Posts Tagged ‘Latent Differential Equations’

Latent Differential Equations with Moderators: Simulation and Application

Wednesday, January 16th, 2013

Hu, Y., Boker, S. M., Neale, M. C. & Klump, K. (in press) Latent Differential Equations with Moderators: Simulation and Application. Psychological Methods

Latent Differential Equations (LDE) is an approach using differential equations to analyze time series data. Due to its recent development, some technique issues critical to performing an LDE model remain. This article provides solutions to some of these issues, and recommends a step-by-step procedure demonstrated on a set of empirical data, which models the interaction between ovarian hormone cycles and emotional eating. Results indicated that emotional eating is self-regulated. For instance, when people have more emotional eating behavior than normal, they will subsequently tend to decrease their emotional eating behavior. In addition, a sudden increase will produce a stronger tendency to decrease than a slow increase. We also found that emotional eating is coupled with the cycle of the ovarian hormone estradiol, and the peak of emotional eating occurs after the peak of estradiol. Self-reported average level of negative affect moderates the frequency of eating regulation and the coupling strength between eating and estradiol. Thus, people with a higher average level of negative affect tend to fluctuate faster in emotional eating, and their eating behavior is more strongly coupled with the hormone estradiol. Permutation tests on these empirical data supported the reliability of using LDE models to detect self-regulation and a coupling effect between two regulatory behaviors.
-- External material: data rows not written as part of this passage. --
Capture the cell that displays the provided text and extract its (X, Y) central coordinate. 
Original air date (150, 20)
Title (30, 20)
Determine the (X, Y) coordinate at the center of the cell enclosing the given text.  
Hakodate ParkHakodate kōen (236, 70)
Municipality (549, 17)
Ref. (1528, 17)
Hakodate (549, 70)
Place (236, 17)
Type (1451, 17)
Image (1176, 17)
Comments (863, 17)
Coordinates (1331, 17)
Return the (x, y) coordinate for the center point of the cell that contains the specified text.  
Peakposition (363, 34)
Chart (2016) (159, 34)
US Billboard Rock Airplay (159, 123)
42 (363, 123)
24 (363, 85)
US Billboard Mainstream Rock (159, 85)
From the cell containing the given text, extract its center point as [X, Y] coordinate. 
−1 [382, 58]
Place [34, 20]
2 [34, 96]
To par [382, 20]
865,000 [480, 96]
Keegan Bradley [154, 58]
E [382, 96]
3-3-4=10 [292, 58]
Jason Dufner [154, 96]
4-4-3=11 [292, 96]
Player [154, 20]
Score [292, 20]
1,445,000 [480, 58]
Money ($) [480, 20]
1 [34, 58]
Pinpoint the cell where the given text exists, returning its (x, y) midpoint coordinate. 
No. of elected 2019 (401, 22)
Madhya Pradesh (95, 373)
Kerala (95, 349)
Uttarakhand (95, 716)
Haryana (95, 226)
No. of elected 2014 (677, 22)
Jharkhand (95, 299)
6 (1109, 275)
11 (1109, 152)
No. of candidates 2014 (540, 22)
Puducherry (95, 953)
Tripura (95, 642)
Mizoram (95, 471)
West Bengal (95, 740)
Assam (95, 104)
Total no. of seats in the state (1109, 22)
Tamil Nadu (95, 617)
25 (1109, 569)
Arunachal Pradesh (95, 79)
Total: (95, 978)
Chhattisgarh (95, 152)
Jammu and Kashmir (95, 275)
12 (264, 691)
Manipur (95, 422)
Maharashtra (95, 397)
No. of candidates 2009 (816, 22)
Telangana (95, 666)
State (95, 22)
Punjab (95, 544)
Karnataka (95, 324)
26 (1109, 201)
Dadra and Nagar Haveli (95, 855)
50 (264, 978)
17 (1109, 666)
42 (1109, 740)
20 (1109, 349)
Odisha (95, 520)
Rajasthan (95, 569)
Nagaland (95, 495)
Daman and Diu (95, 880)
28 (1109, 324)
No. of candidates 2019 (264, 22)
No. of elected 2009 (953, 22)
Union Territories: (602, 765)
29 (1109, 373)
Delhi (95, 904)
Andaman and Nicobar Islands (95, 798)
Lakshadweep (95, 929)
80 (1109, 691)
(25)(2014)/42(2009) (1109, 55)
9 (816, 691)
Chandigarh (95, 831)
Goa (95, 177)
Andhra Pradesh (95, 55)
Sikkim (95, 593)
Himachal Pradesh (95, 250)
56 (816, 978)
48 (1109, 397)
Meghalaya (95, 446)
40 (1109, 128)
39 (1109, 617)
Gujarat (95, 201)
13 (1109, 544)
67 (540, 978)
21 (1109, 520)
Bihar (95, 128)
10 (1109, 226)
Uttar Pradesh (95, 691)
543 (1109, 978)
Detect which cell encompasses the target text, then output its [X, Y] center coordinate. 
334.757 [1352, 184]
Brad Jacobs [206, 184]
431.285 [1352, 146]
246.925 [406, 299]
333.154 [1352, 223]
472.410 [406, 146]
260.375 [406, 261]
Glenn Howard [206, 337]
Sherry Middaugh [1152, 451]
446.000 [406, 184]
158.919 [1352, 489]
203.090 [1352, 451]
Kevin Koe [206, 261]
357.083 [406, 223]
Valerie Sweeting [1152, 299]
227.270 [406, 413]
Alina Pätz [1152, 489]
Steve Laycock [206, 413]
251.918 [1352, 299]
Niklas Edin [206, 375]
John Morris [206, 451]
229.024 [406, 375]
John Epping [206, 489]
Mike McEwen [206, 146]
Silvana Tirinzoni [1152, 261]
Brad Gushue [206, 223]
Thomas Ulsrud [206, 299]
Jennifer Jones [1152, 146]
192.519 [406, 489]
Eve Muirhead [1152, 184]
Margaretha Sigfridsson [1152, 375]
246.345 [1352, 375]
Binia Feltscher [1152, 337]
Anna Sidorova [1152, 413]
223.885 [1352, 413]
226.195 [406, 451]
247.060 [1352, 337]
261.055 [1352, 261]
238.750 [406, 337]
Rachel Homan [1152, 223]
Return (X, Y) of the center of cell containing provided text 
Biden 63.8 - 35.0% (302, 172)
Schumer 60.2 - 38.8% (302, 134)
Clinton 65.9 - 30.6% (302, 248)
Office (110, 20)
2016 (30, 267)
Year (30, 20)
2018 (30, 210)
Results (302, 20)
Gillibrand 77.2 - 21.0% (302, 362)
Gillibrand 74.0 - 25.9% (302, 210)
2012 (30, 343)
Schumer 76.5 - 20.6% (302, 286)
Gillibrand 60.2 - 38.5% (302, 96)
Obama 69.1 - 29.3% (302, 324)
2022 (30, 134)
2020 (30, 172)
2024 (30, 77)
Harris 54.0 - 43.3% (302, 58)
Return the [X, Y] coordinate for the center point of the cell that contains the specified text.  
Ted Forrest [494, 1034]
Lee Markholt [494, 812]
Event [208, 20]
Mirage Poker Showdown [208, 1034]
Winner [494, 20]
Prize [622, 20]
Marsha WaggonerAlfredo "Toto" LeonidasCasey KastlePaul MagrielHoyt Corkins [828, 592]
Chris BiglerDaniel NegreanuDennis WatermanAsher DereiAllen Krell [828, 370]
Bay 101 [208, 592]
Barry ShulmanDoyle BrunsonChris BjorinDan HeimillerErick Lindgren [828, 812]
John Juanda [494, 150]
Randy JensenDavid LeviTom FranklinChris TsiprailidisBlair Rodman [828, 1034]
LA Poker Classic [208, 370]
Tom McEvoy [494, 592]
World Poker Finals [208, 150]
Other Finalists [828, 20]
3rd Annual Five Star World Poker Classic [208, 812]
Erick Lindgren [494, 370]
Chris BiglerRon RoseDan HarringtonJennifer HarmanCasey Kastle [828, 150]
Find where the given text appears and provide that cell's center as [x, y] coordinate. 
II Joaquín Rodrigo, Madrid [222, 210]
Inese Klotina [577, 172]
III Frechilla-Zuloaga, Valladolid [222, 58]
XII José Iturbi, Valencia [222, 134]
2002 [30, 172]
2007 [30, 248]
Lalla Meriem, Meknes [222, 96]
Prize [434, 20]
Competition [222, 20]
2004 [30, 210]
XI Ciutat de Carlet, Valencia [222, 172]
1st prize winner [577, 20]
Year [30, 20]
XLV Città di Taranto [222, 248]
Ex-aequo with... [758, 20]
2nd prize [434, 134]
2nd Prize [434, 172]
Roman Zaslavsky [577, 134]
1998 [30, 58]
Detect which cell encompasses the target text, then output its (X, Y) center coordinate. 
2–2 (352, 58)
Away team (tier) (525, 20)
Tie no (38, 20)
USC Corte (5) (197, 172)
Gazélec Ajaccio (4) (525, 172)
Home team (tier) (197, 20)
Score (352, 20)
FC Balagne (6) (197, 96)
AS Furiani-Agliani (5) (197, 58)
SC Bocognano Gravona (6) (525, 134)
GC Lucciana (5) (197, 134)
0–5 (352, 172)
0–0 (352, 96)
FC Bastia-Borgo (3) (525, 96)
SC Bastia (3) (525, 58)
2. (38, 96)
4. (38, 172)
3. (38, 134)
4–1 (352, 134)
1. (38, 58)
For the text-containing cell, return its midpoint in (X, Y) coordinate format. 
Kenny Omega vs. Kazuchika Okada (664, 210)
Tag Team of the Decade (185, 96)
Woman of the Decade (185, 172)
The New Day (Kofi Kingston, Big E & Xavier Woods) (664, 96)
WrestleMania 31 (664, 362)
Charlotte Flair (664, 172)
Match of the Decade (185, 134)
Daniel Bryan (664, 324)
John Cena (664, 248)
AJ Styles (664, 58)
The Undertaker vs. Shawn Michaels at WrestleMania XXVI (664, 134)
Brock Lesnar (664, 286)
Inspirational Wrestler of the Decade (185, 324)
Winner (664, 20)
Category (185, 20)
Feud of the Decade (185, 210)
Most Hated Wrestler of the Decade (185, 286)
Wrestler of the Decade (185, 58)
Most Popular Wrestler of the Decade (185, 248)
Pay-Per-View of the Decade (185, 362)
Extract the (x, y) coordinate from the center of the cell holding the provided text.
The full text of this article can be dowloaded from APA Psycnet as a PDF.

Dynamical Systems and Differential Equation Models of Change

Monday, December 17th, 2012

Boker, S. M. (2012) Dynamical Systems and Differential Equation Models of Change. In APA Handbook of Research Methods in Psychology, Volume 3, H. Cooper, A. Panter, P. Camic, R. Gonzalez, D. Long, & K. Sher, (Eds). Washington, DC: American Psychological Association, pp 323-333.

This chapter provides a brief introduction to dynamical systems modeling from the standpoint of latent differential equations.

The manuscript of this article accepted for publication can be requested as a pdf file from the author: Steve Boker.

Time Delay Embedding Increases Estimation Precision of Models of Intraindividual Variability

Monday, December 17th, 2012

Oertzen, T. v. & Boker, S. (2010) Time Delay Embedding Increases Estimation Precision of Models of Intraindividual Variability. Psychometrika, 75:1, 158-175. NIHMS ID: 427398

This paper investigates the precision of parameters estimated from local samples of time dependent functions. We find that time delay embedding, i.e., structuring data prior to analysis by constructing a data matrix of overlapping samples, increases the precision of parameter estimates and in turn statistical power compared to standard independent rows of panel data. We show that the reason for this effect is that the sign of estimation bias depends on the position of a misplaced data point if there is no a priori knowledge about initial conditions of the time dependent function. Hence, we reason that the advantage of time delayed embedding is likely to hold true for a wide variety of functions. We support these conclusions both by mathematical analysis and two simulations.

The manuscript of this article accepted for publication can be downloaded as a PDF. This article may not exactly replicate the final version published in Psychometrika. It is not the copy of record.